* [Stated problem] Convert the lines from the one containing "Collapse the North South Security section" through the end of the lines into a Markdown table with two columns, Row and Text, giving each line a row number and skipping blank lines. Leave the pictures out of the answer.

-------- Material

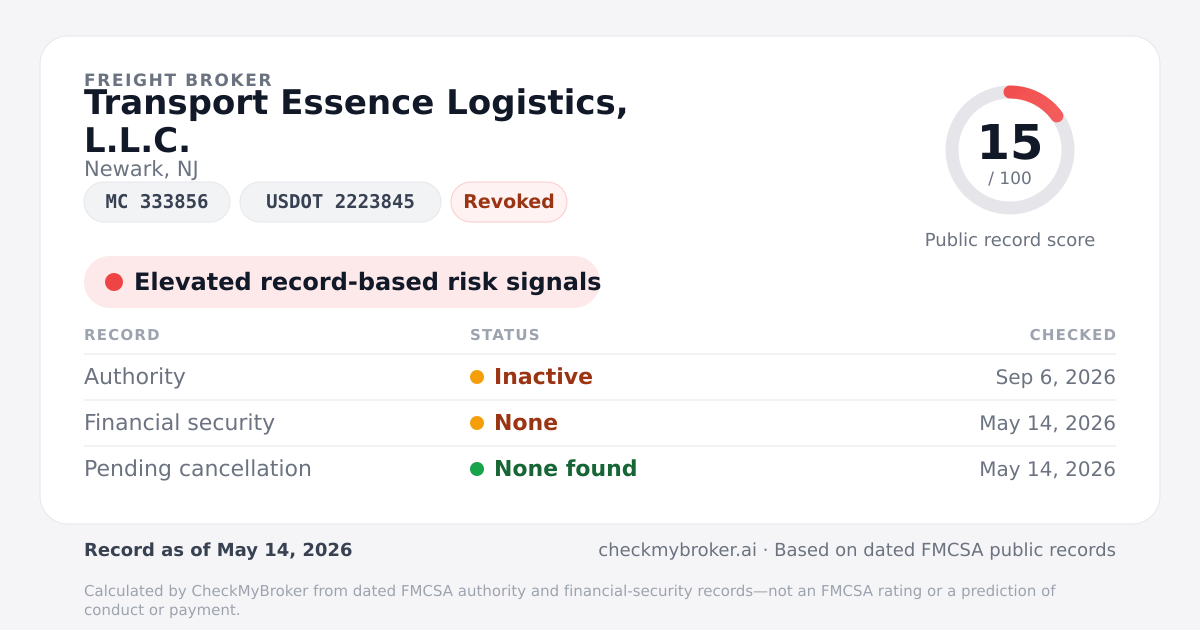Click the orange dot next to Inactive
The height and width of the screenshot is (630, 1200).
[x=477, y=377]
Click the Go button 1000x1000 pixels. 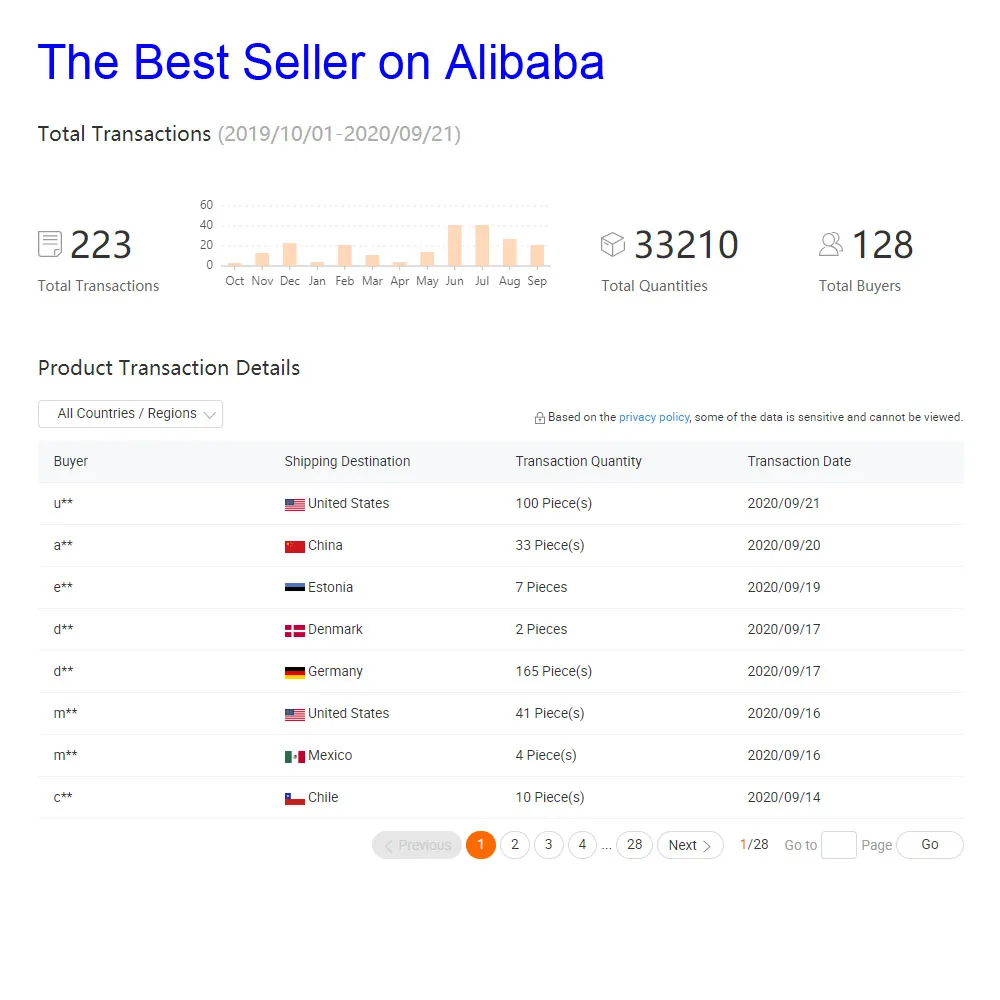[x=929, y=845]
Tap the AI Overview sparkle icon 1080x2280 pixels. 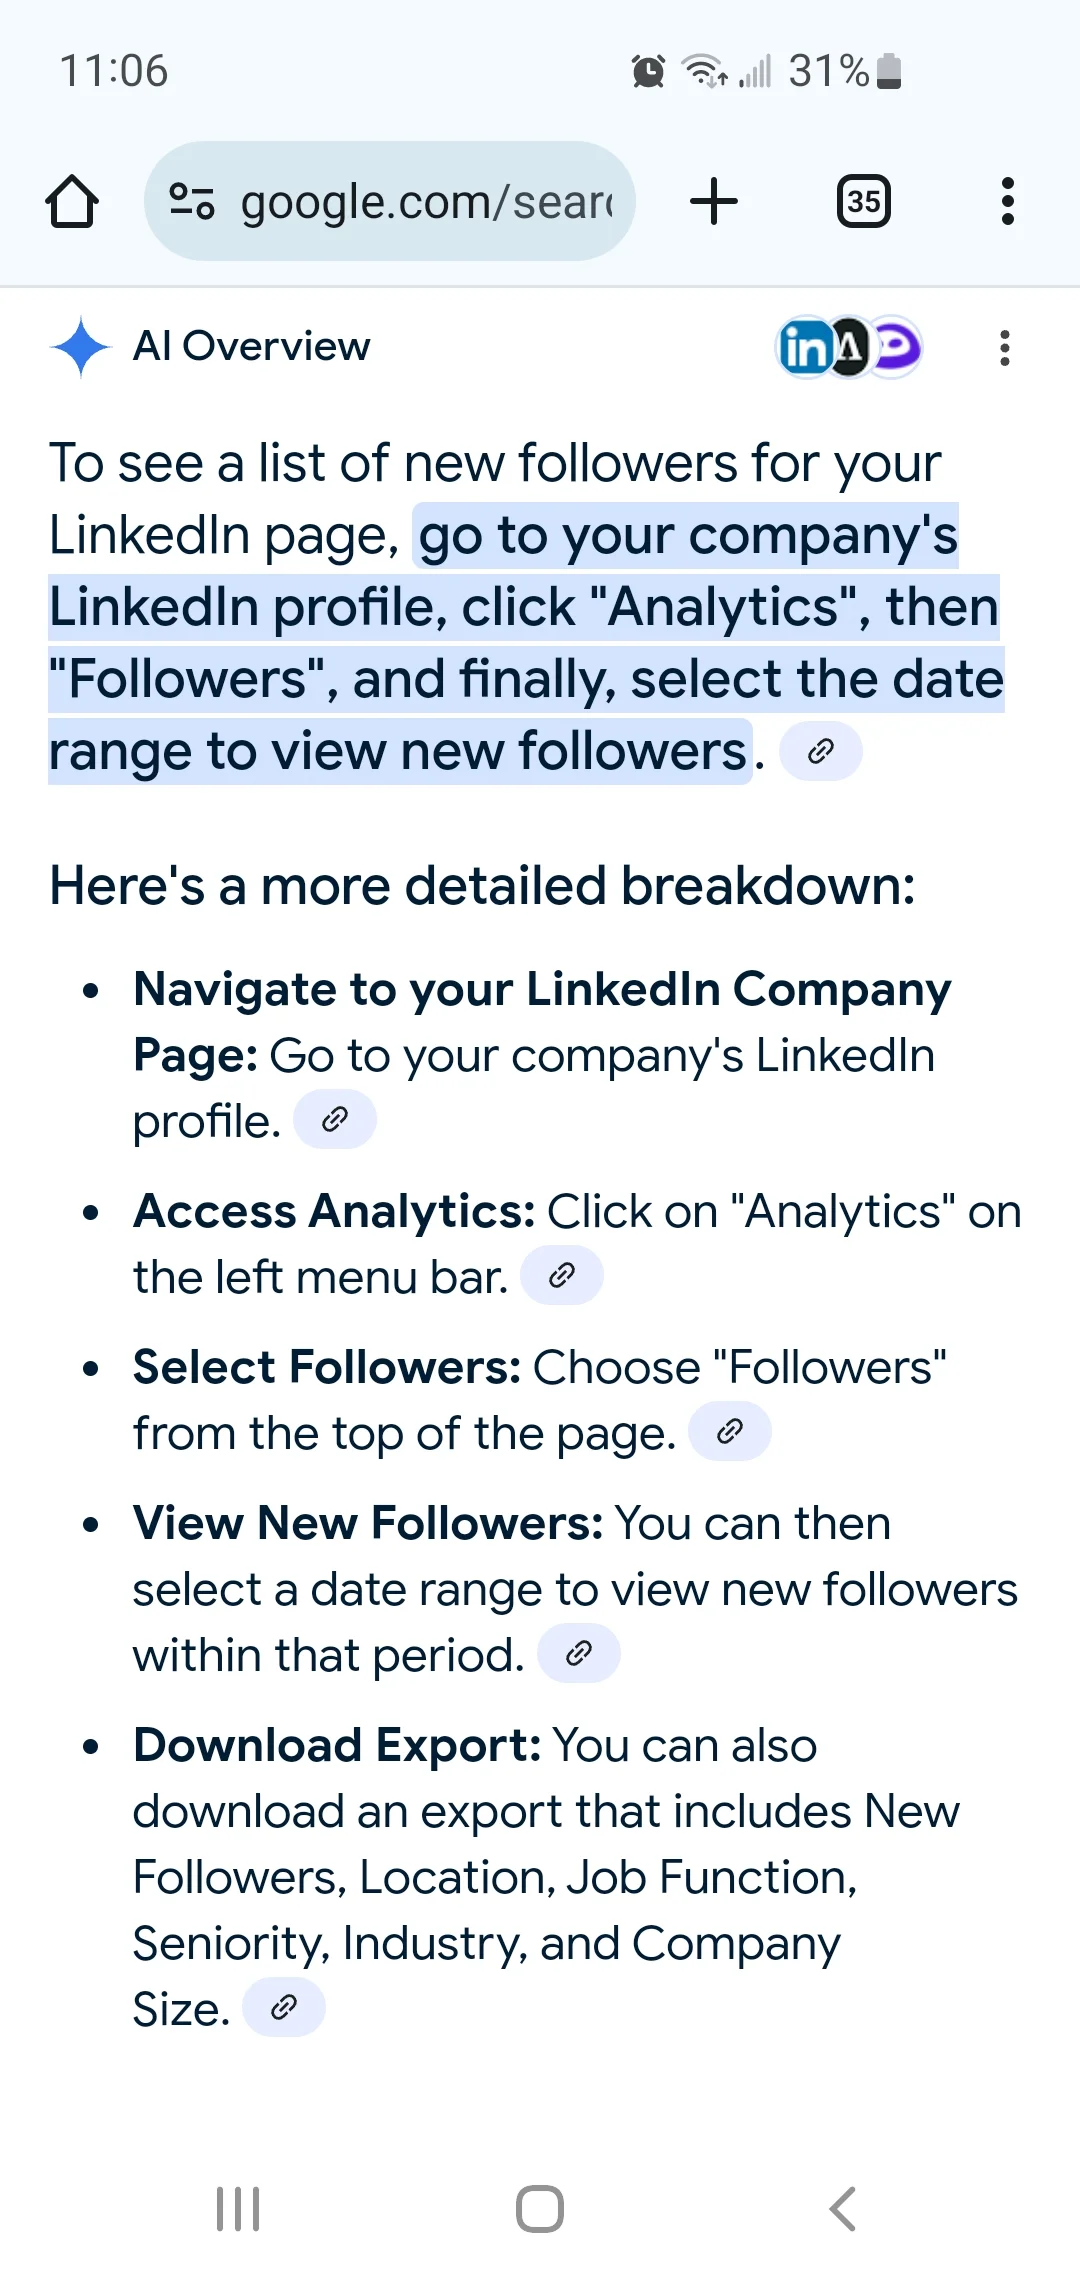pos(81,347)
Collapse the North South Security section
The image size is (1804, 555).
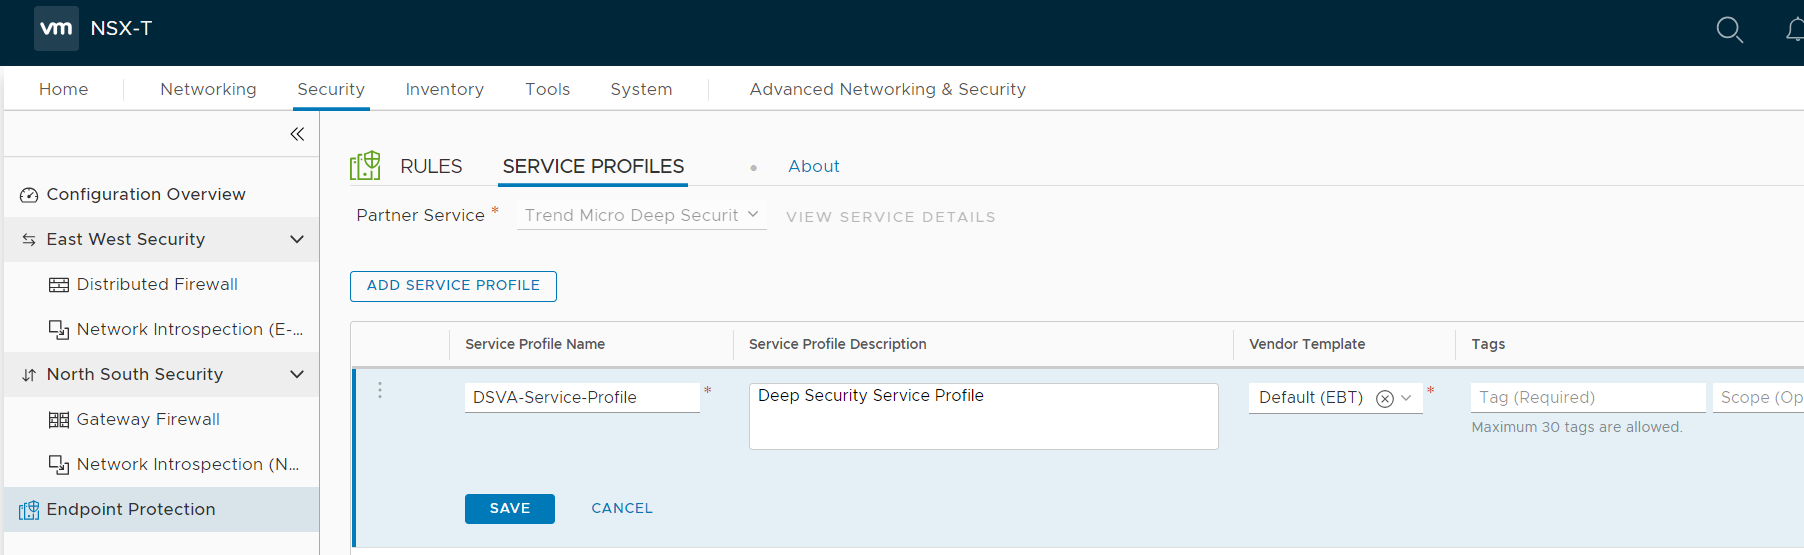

----------------

* [Reply]
| Row | Text |
|---|---|
| 1 | Collapse the North South Security section |
| 2 | The image size is (1804, 555). |